I like Halo..... Cuz he will be such a little angel


----------



## Kara Fitzpatrick (Dec 2, 2009)

I think he will be too!


----------



## Thomas Barriano (Mar 27, 2006)

Kara Fitzpatrick Vanhove said:


> Haha. Be careful!
> I'm getting a Mali.


What's the matter Kara, training a Dobermann too much of a challenge for you, so you're getting a Malinois like everybody else doing Ring sport ;-)


----------



## Kara Fitzpatrick (Dec 2, 2009)

We are training a Doberman (14months)! lol. I just need my own dog. I'll definitely have another Dobermann, when we breed Jaguar! Love this dog. Just need another breed in the mix. Dobes and malis are my two favorite breeds, and I find they have a lot of similarities.


----------



## Guest (Dec 1, 2008)

How about HUMMER


----------



## Chris Keister (Jun 28, 2008)

Jody Butler said:


> How about HUMMER


Now that's funny!!!


----------



## mike suttle (Feb 19, 2008)

We just recently had an H litter, we kept three back for ourselves......Hemi, Hex, and Hugo


----------



## Craig Snyder (May 7, 2012)

http://genauslander.files.wordpress.com/2009/01/hagar_not_easy_800x600.jpg#hagar the horrible

Hagar the Horrible!

One of my favorite comics.

Craig


----------



## Jennifer Coulter (Sep 18, 2007)

Jody Butler said:


> How about HUMMER


Jimmy already suggested that lol


----------



## susan tuck (Mar 28, 2006)

Craig Snyder said:


> http://genauslander.files.wordpress.com/2009/01/hagar_not_easy_800x600.jpg#hagar the horrible
> 
> Hagar the Horrible!
> 
> ...


I REALLY like "Hagar" a good strong name! I think I like it even better than Heiko.


----------



## Kara Fitzpatrick (Dec 2, 2009)

Hagar is nice, thanks! put it on my top... like 10. hahahah. I hate naming dogs.


----------



## David Ruby (Jul 21, 2009)

Thomas Barriano said:


> Hathus
> Visigothic name meaning
> Fierce Fighter


Check out the big brain on Thomas, breaking out the historically correct names!



Tanya Beka said:


> Male names:
> 
> Haiku
> *Horus*
> ...


Nice list. I highlighted a few of my favorites. I love M*A*S*H*, so Hawkeye would be awesome.

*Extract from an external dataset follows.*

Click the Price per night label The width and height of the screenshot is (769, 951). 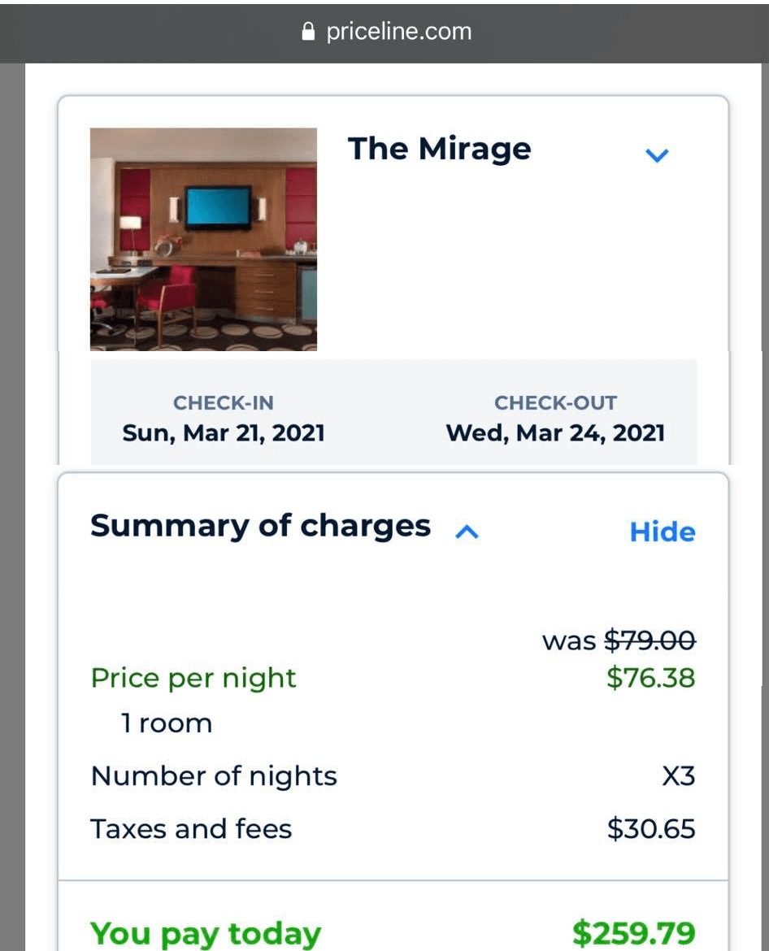coord(193,679)
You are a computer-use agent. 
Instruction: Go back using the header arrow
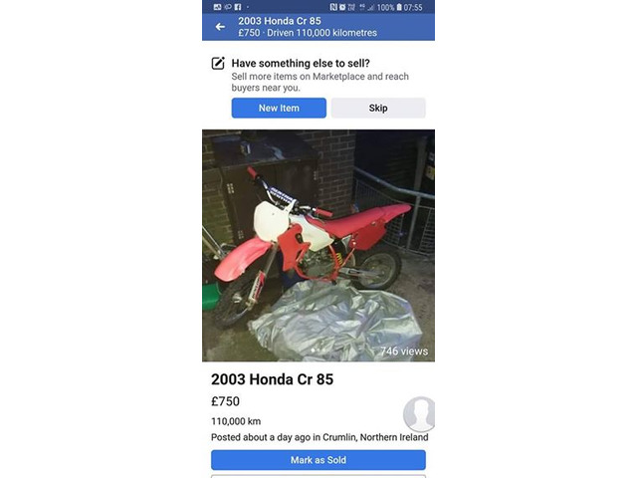point(220,27)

If you're kicking around Shakespeare, I'd have gone with Horatio (Hamlet's always been my favorite Shakespeare play), although I generally like one or two syllable names. I mean, he's got the best ending out of anybody in the whole play.

-Cheers


----------



## georgia estes (Nov 3, 2009)

here's some I bet haven't been used.... but need to be

Hatchet
Hoebag
Holla!
Holyshit
Homeslice
Hood rat
Hotdog
Hoss.....
\\/


----------



## Thomas Barriano (Mar 27, 2006)

David Ruby said:


> Check out the big brain on Thomas, breaking out the historically correct names!/QUOTE]
> 
> I just like unusual distinct names that mean something. Instead of the same old same old names that another 100 dogs have.


----------



## georgia estes (Nov 3, 2009)

Ohhhh you could name him Hammer.. that way when you bring him on the field you could say 'Stop, Hammer time'


----------



## Guest (Dec 1, 2008)

;-)


jennifer coulter said:


> jimmy already suggested that lol


 
;-)


----------



## Kara Fitzpatrick (Dec 2, 2009)

I like Hawk actually! hawkeye is a little toooo long! thanks guys! 


lol georgia, love it.


----------



## Maren Bell Jones (Jun 7, 2006)

David Ruby said:


> If you're kicking around Shakespeare, I'd have gone with Horatio (Hamlet's always been my favorite Shakespeare play), although I generally like one or two syllable names. I mean, he's got the best ending out of anybody in the whole play.
> 
> -Cheers


I know a nearly 9 month old Mal pup named Horatio. He's cray cray!


----------



## susan tuck (Mar 28, 2006)

georgia estes said:


> Ohhhh you could name him Hammer.. that way when you bring him on the field you could say 'Stop, Hammer time'


hahahaha!!! It's HAMMER time!!!! That's GREAT!=D>8)


----------



## Sarah Atlas (Dec 15, 2008)

Hummer
holigan
hunter
hypha


----------



## Laura Bollschweiler (Apr 25, 2008)

I like Hammer! 

I had an H puppy I named Hagen. My training partner ended up getting a young dog a few months later already named Hagen. She changed his name to Hatchet cuz no way could we each have a dog named Hagen. People already got us mixed up.

Laura


----------



## Nicole Stark (Jul 22, 2009)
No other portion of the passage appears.